* **SHORT EXERCISE**
In the material below, rewrite everything from the line containing "Screen dimensions: 964x774" down to the line containing "[x=1103, y=54]", changing "hexagon" to "gear" and keeping all else the same. Leave the pictures out of your answer.
------------------------------------------------------------
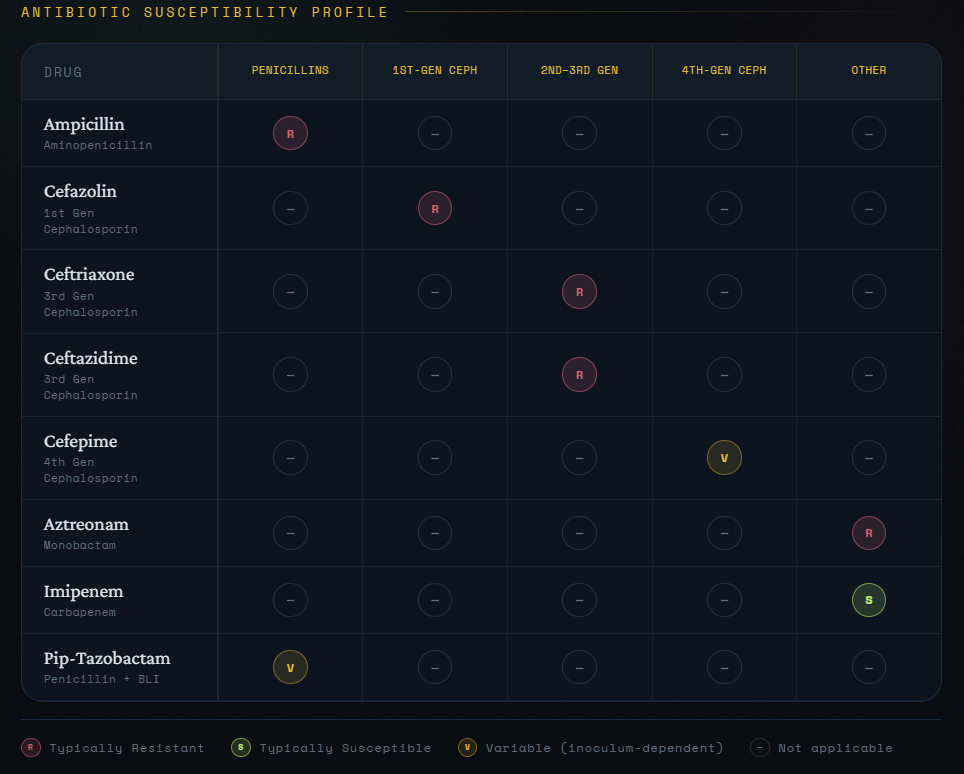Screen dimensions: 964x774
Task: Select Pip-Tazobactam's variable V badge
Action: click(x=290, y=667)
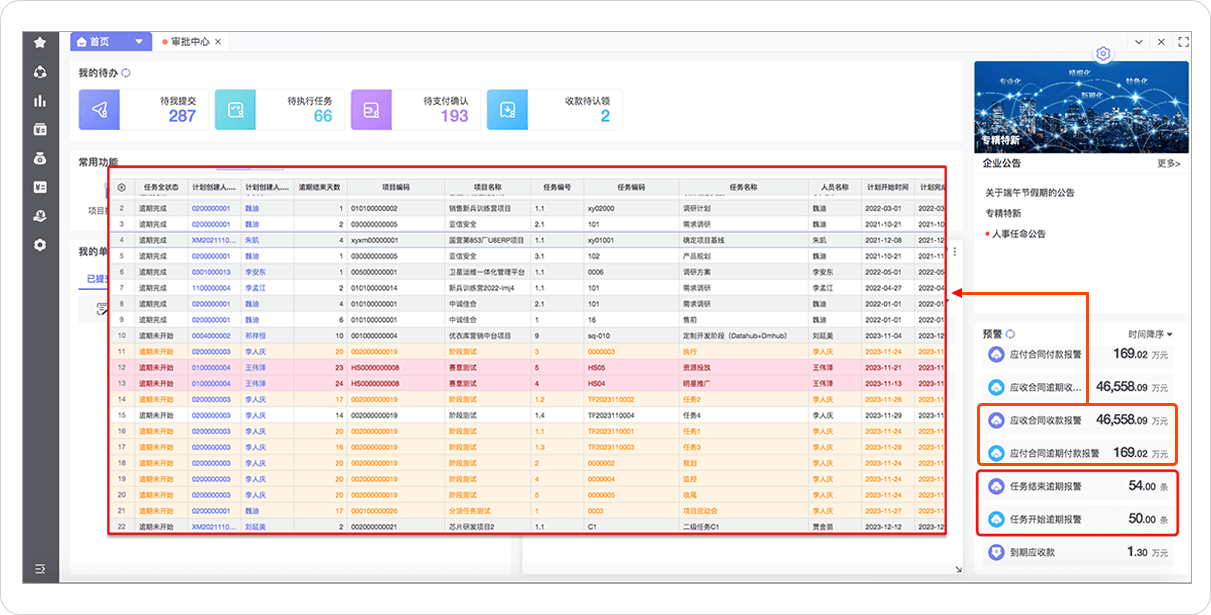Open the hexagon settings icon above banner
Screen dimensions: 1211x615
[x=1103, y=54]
------------------------------------------------------------
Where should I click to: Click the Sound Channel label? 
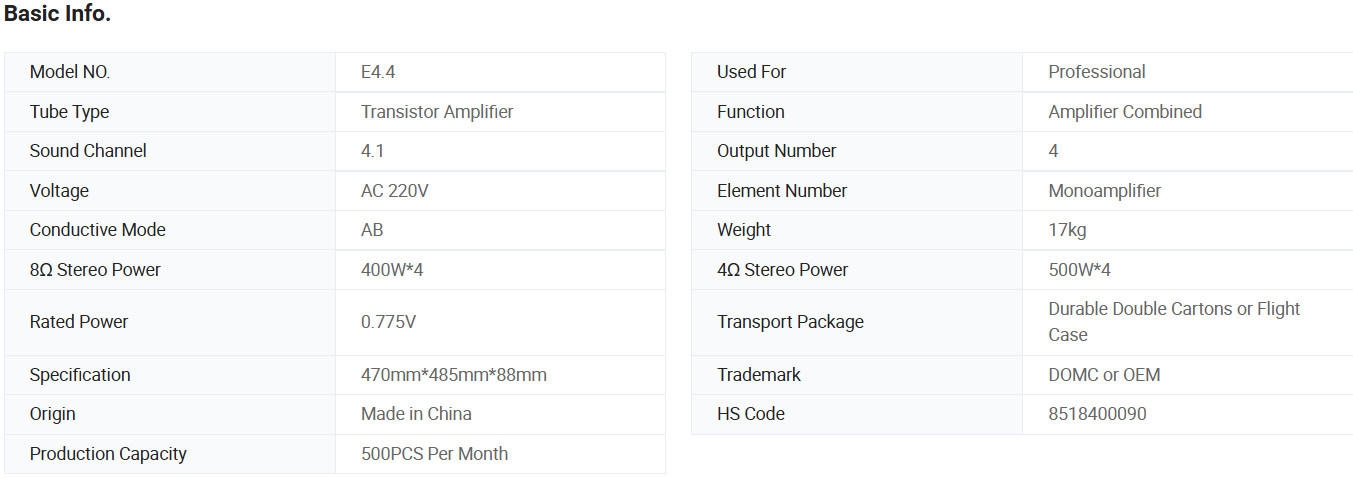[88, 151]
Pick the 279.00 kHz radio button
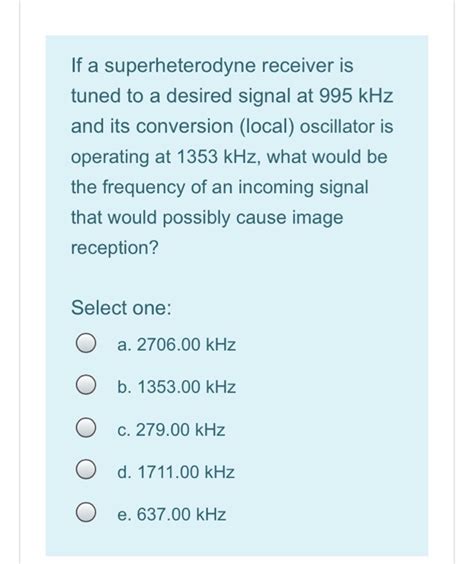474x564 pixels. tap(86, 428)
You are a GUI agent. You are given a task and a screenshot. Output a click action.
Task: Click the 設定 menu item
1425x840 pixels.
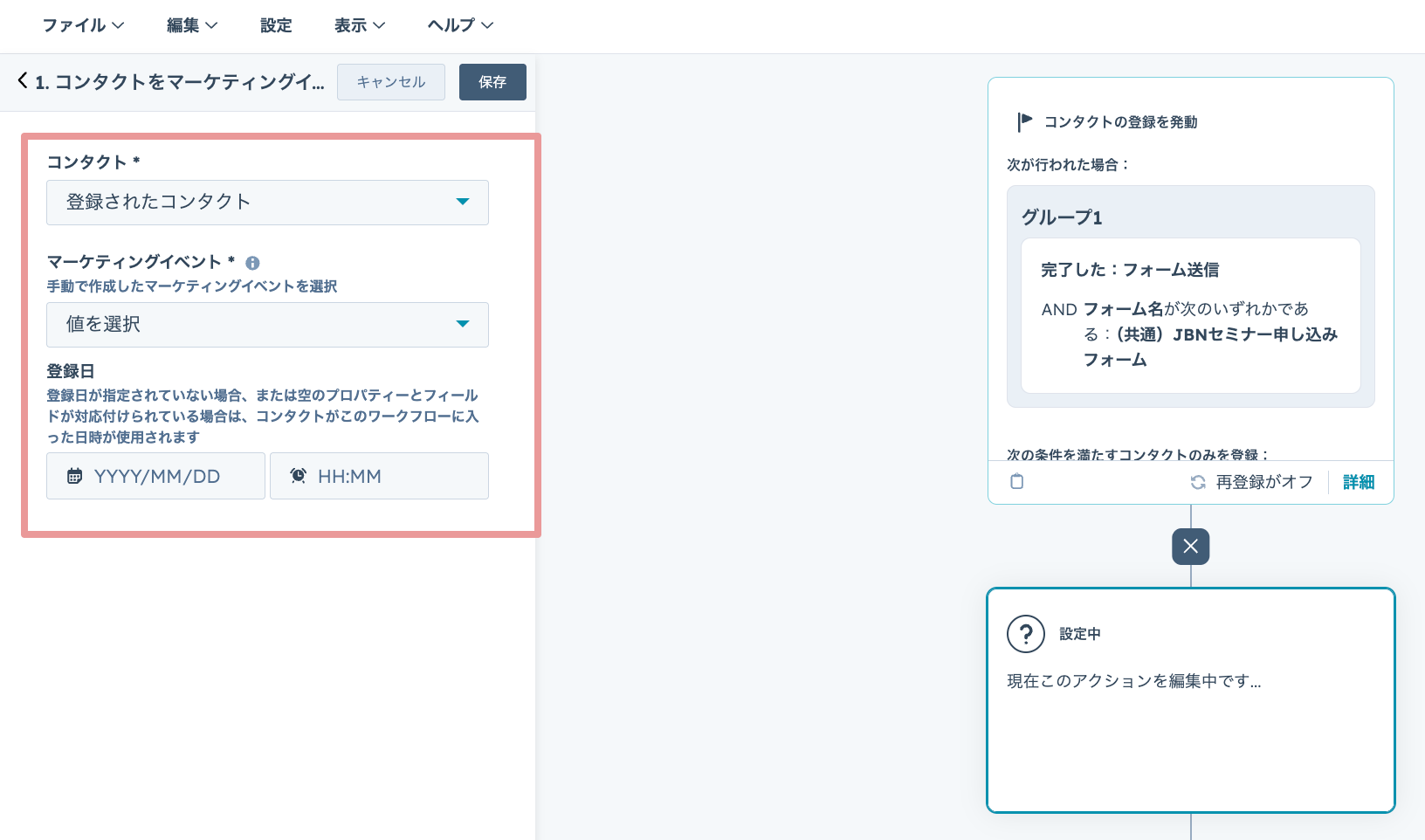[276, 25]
------------------------------------------------------------
* **SOLUTION TO THIS PROBLEM**
Screen dimensions: 964x774
Task: Select Pip-Tazobactam's variable V badge
Action: click(x=290, y=667)
Open the gear settings icon above banner
Screen dimensions: 1211x615
[x=1103, y=54]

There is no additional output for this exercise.